Francisca is a second-year student at Sol Plaatje University in Kimberley.

The Soweto Uprising was 41 years ago, when schoolchildren rose up to challenge the apartheid education system. Is Youth Day relevant today?

Youth Day is indeed relevant today. I believe this because of the current problems we, as youth, are facing – especially within our education system. The youth of 1976 are a constant reminder that we can overcome these challenges. With their dedication and consciousness to know that they deserved more than they were given, to know that sometimes enough is enough and one should take charge. Today, we call #FeesMustFall ‘1976 reloaded’ because we strive to be like them. We strive to overcome the challenges of being marginalised, poor and exposed to a Eurocentric curriculum. Youth Day reminds us of them and their bravery.

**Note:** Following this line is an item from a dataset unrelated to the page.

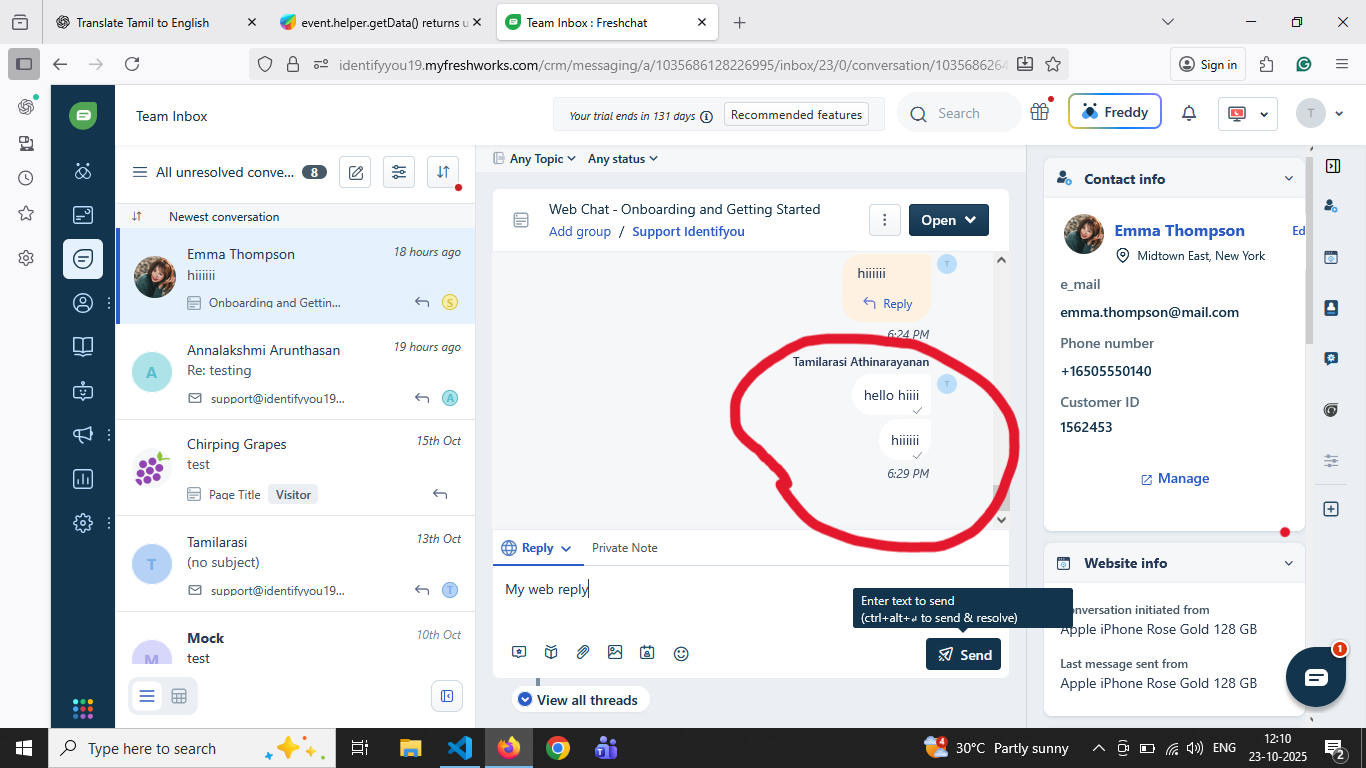Click the Manage contact link
This screenshot has width=1366, height=768.
click(x=1175, y=479)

Compared to what life was like for your mother as a young woman, what do you think about being a young woman today? How have things changed?

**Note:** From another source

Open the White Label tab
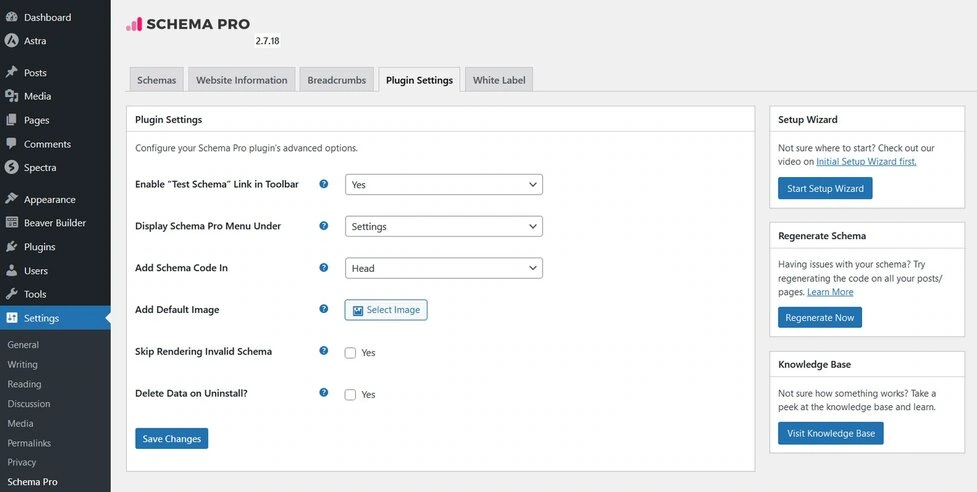The image size is (977, 492). tap(499, 80)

My mother and I always had a difficult relationship due to conflict of interest. My mother, however, strongly believes in culture and I have always questioned her reasoning. She has always had difficulty in understanding why I am a feminist – which is a huge part of my identity. The culture of silence resulted in my mother not having rights. She calls it culture, I call it by its name, which would be oppression. Life for her was filled with silence – which is a virtue for a lot of women her age – and every attempt to question or change the structure has been met with tradition. Being a young woman today, particularly in South Africa, where certain events have made me fear my life as a woman, I maintain strong ideological beliefs. How have things changed?  Today, we are questioning manmade norms, we are challenging patriarchy, and questioning why we are being marginalised as women. We are more conscious of what our role in society should be, which is to be equal to men. The only difference between myself and my mother, as a young woman, is that today I am willing to question the power that comes with speaking out – something my mother was not able to do.

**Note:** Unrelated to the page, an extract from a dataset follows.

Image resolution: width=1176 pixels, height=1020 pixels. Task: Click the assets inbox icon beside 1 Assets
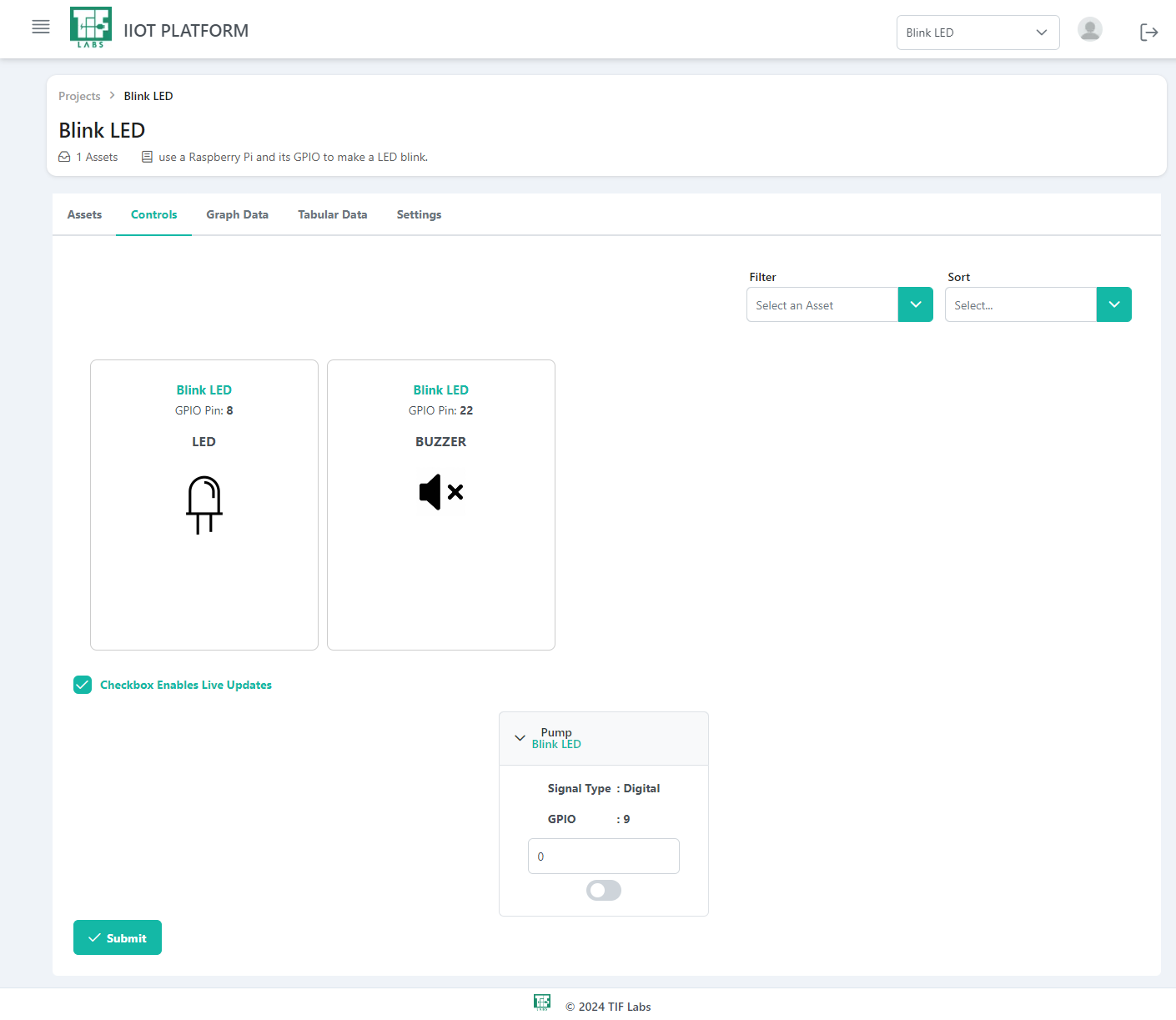tap(64, 157)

How does your age and gender affect you in your studies, work and day-to-day life at home?

I am 20 and a second-year student. My age has affected me because my intellectual growth is undermined. In terms of gender, as a woman who speaks on public platforms, who takes it upon herself to lead, my physical attributes comes across as a disadvantage. A typical leader is seen as someone who has a rusty, loud voice and is typically ‘manly’. However, being soft-spoken and not as physically muscular has affected me in such a way that my leadership skills are questioned. But this does not affect my capabilities.

Do you feel like it’s our time as young women? Or are we still waiting?

I strongly feel and believe that, yes, it’s our time as young women. The powerful gift of using our voices against injustice is something previous generations of women were not able to do. The silence of previous women should not be forced upon us young women of today – we do not need to inherit the silence, we do not need to inherit being margnalised. Although we are all intersectional, knowledge of womanhood should be shared, given when asked and should have the ability to make other women grow.  Like Thomas Sankara once said, ‘Comrades, there is no true social revolution without the liberation of women.’ It is our time.